1.自らの手でこの問題に幕を下ろすと決めた

 「ミナをこの手で裁くんだ」

 秀一は覚悟を決めていた。美奈の罪は許されない。しかしそれは自分から生まれてしまったものだ。美奈を誰かに裁いてもらうなんてできない。どれほど辛くても自分でケリをつける。

 秀一は手ぶらで出ていこうとするが、何かを思い出しあるところに連絡する。

 『海、今いいか?』

 『OKやで~選択は完璧やな。聞かせてぇな』

 『……自分の手でケリをつける。ミナと二人っきりになるために刑事を止めておいてほしい。……たのむ』

 『またやっかいな。まぁええよ全力で止めたるさかいしっかりケリつけときな~』

 秀一は最高の心友に深く感謝し、第三者の邪魔者が入らない場所を探して歩き回った。何時間もかけ、パトカーのサイレンの音を聞きながらたどり着いた建設現場には予想通り今日は人がいなかった。

 秀一は確信を持って待ち続けた。美奈が己を見つけてくれると信じ。

 やがて日が落ち周りは暗くなり東の空に綺麗な満月が昇ったとき、

 「こんばんわ、シュウちゃん」

 美奈が秀一の元にたどり着いた。

 月の影から響いた声は、砂利を踏む足音と共に闇から生まれていた。やがて月光の照らす地に美奈がやって来た。

 美奈はえへへへと嬉しそうに笑い、後ろ手に秀一の顔を下から覗き込んでいた。

 「やっと二人っきりになれたねシュウちゃん」

 美奈はこれ以上ないくらい幸せそうに笑っていた。

 「見て見て、婚姻届もう貰ってきたんだ。シュウちゃんが18歳になるのをずっとずっとずっっっっっと待ってたんだ」

 秀一は忘れていたがこの日が18歳の誕生日だ。

 「ふふふ~嬉しいな~~」

 美奈は月光のスポットライトの元、クルクルと回っていた。

 美奈は己の罪を表に出していない。秀一との約束のために行なった罪を少しでも忘れようとしている。無邪気な顔の下にあるはずの苦しみを思うと秀一は胸が苦しくなり耐えられなくなった。

 「ミナ……」

 静かな呼び掛け。美奈は聞き逃さない。いつの間にか俯いた秀一を覗き込む。

 「なぁに、シュウちゃ……!」

 その声を遮り美奈を地面に押し倒した。

 「キャッ!」

 美奈は驚きの声を上げる。そこに秀一は力づくで馬乗りになり、ビックリしている美奈と見つめ合う。美奈は熱を持った視線を、秀一は虚ろな視線を数分間交わすと、美奈の細首に両手をかけて力強く締め上げた。

 「ガッ! グゥ!」

 美奈は苦しみのうめきを上げた。足をバタつかせ身体をよじらせ手を離そうと必死の抵抗をみせる。
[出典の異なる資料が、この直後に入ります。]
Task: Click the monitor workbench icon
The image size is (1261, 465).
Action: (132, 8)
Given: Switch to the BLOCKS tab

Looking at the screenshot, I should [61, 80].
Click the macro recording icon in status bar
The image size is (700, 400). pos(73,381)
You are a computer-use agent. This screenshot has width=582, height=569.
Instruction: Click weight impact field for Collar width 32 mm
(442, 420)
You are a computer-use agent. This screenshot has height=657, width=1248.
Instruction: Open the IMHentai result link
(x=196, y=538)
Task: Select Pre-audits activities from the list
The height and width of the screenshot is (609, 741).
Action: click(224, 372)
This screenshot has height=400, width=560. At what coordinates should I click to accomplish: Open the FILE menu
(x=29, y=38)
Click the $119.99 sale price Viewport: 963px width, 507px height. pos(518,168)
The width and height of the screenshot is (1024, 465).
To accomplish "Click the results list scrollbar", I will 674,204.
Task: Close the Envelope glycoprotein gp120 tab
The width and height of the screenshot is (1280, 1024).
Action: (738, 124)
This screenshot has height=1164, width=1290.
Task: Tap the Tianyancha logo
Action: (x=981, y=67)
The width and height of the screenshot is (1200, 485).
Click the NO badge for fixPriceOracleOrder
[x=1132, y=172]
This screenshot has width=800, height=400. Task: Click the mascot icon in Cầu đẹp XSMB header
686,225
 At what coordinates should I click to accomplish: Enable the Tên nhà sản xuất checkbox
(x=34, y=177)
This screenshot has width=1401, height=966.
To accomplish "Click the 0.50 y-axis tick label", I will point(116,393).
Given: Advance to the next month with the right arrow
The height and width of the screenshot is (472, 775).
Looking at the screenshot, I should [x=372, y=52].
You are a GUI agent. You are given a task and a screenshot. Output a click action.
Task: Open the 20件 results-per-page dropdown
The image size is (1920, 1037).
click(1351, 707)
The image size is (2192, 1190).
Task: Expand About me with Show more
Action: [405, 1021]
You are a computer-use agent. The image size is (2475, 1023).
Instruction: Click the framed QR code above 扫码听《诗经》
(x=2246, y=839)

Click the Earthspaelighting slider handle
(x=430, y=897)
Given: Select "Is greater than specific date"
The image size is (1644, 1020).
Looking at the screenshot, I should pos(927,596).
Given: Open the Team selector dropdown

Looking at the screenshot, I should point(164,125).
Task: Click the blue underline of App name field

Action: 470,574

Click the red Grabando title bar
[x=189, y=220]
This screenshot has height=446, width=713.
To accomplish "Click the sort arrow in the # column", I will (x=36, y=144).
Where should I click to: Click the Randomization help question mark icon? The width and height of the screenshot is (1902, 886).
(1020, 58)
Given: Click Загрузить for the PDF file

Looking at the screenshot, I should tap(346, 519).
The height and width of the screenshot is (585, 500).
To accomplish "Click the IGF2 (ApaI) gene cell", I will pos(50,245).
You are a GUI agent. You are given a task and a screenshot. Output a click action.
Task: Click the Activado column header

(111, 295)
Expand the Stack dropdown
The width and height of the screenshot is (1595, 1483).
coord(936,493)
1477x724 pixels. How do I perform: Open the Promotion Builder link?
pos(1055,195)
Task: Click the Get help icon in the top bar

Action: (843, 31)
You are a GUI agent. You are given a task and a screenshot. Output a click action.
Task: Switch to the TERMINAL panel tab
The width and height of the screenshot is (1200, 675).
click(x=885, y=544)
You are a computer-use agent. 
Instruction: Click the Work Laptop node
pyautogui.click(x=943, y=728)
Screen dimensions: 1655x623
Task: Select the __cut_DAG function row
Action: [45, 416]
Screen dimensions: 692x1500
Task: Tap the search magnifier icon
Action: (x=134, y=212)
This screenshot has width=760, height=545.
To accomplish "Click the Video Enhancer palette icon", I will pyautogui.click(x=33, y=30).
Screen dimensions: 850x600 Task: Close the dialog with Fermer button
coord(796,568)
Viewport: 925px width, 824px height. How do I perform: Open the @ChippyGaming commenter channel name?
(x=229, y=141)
 やがて少しずつ目から涙がにじみ出す。秀一の行為が理解できていない。

 美奈の必死な姿を見ているといつの間にか秀一は大粒の涙を流していた。それは頬を伝い美奈の顔をポタポタと濡らす。

 そうしていると必死に抵抗していたのが止まり、首にかかる手を外そうとしていたのがただ添えられるだけになっていた。表情も苦悶を浮かべていたのに秀一を見つめ、涙に目を潤ませて優しく微笑んでいた。秀一はそれに耐えられない。涙がより一層勢いを増し頬を伝う。もう美奈の顔を秀一は見てなかった。ただただ美奈を殺すことだけを考えて自らの手に力を込める。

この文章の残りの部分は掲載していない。